But skipping over self-interest for the moment, it’s worth pointing out that Uygur’s argument here has a history behind it. There is a loud (if not large) contingent of the anti-war left which has long argued that on issues of foreign conflict, establishment Republicans and Democrats are indistinguishable, and that the only way to ensure peace is to create an alliance of isolationist right wingers and leftists.
(Nominally) left pundit Glenn Greenwald, for example, a longtime opponent of foreign wars, has often appeared with Tucker Carlson over the years to discuss their shared opposition to spending money on conflict abroad. He’s also showed up on right wing outlets to praise Trump for combating the bipartisan centrist “orthodoxy” of intervention.

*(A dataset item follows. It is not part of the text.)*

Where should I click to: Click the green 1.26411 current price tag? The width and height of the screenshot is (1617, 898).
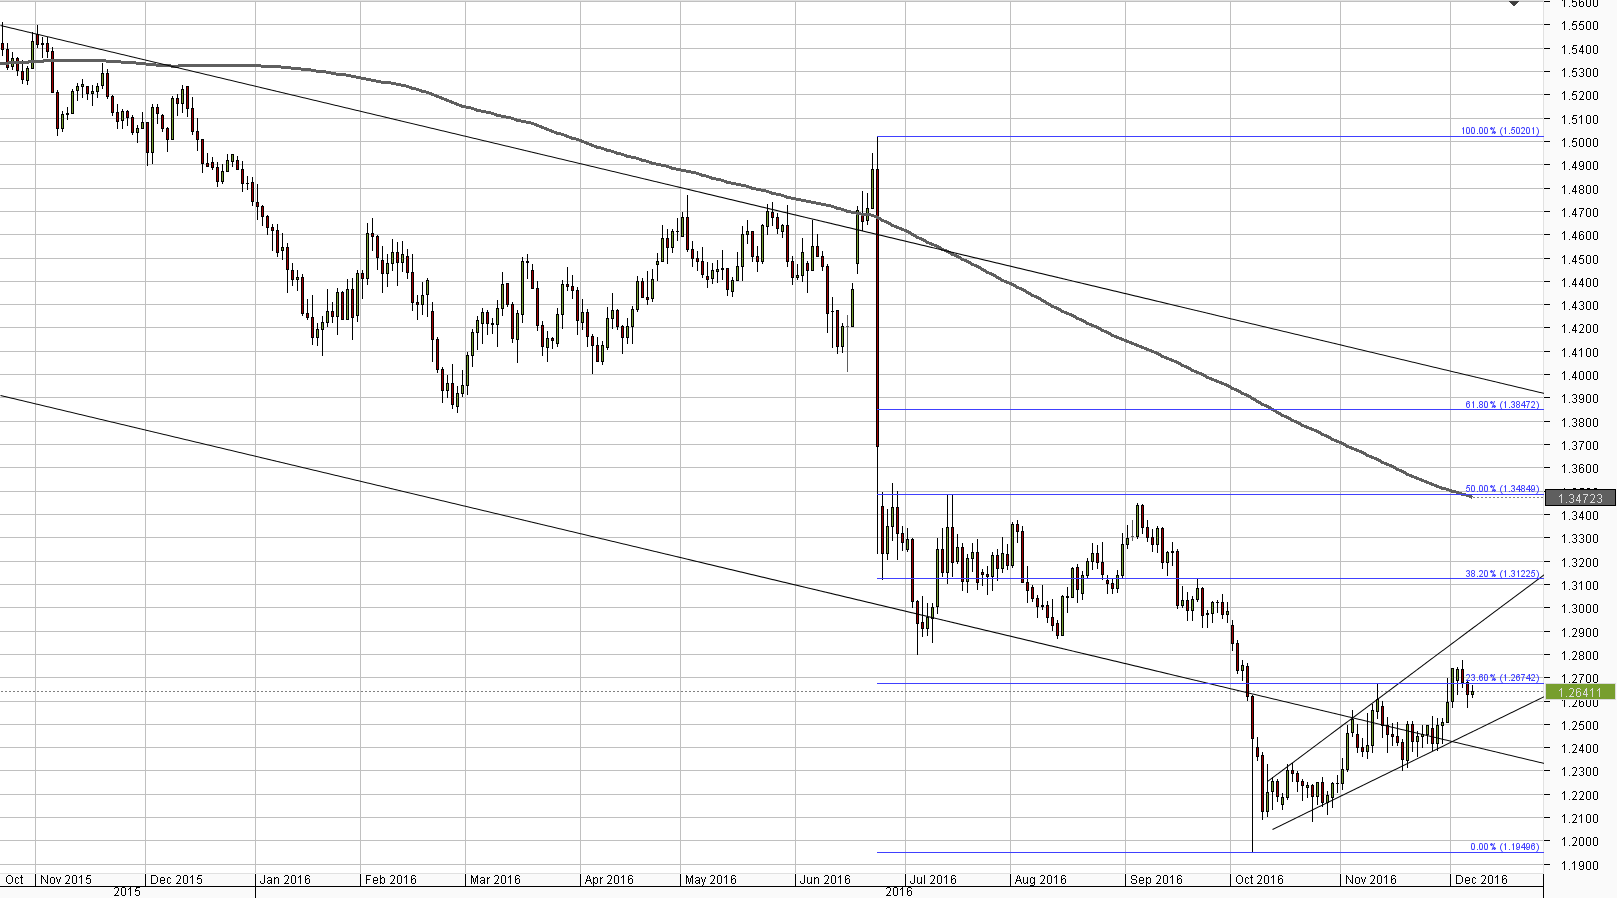[1580, 692]
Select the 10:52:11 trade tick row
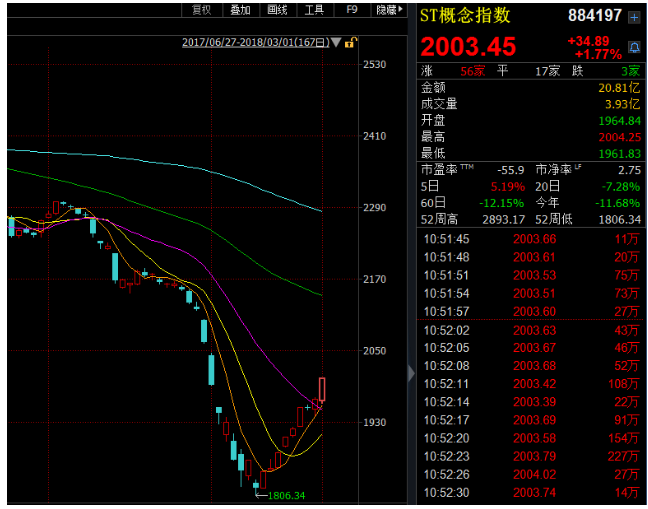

Obviously, given Trump’s incessant warmongering in his second term, not to mention the ongoing nightmare in Iran, the embrace of a bipartisan antiestablishment fascist consensus for peace is looking like a mis-step. Greenwald has responded to recent developments by insisting that Trump is a liar and a fraud (he is!), and implying there was no way that he, Glenn Greenwald, perspicacious commenter, could have known that the lying fascist was a liar.
It is fun and beneficial to kick fash-curious anti-establishment entrepreneurs like Greenwald and Uygur. But the utter failure of the anti-establishment anti-war effort does raise the question—if that didn’t work, what might? The US has involved itself in a long string of ugly, ill-advised, and horrifically costly wars over the last decades, from Vietnam, to Iraq, to Afghanistan, and now into Iran. How can we stop doing that?
I don’t have any magic answer, unfortunately. But I think there are some useful takeaways from Elizabeth Saunders’ 2024 book, The Insiders’ Game: How Elites Make War and Peace.
An insiders’ game
Critics of US hawkish foreign policy often argue that warmongering elites form a bipartisan, uni-thinking “blob,” which demands intervention despite the popular hatred of war. In this view, the establishment is uniformly, perversely, and ideologically committed to intervention. The only hope of changing policy is to rally a populist movement against the blob—through protest, through support of an outsider candidate like Trump, or through refusing to vote altogether.
Saunders’ book challenges this view in a range of ways. She points out, first of all, that there isn’t really a populist consensus against war. Political science research has firmly established that people barely pay attention to foreign policy. “Voters are busy people, and gathering information about political issues is costly and time consuming,” Saunders notes.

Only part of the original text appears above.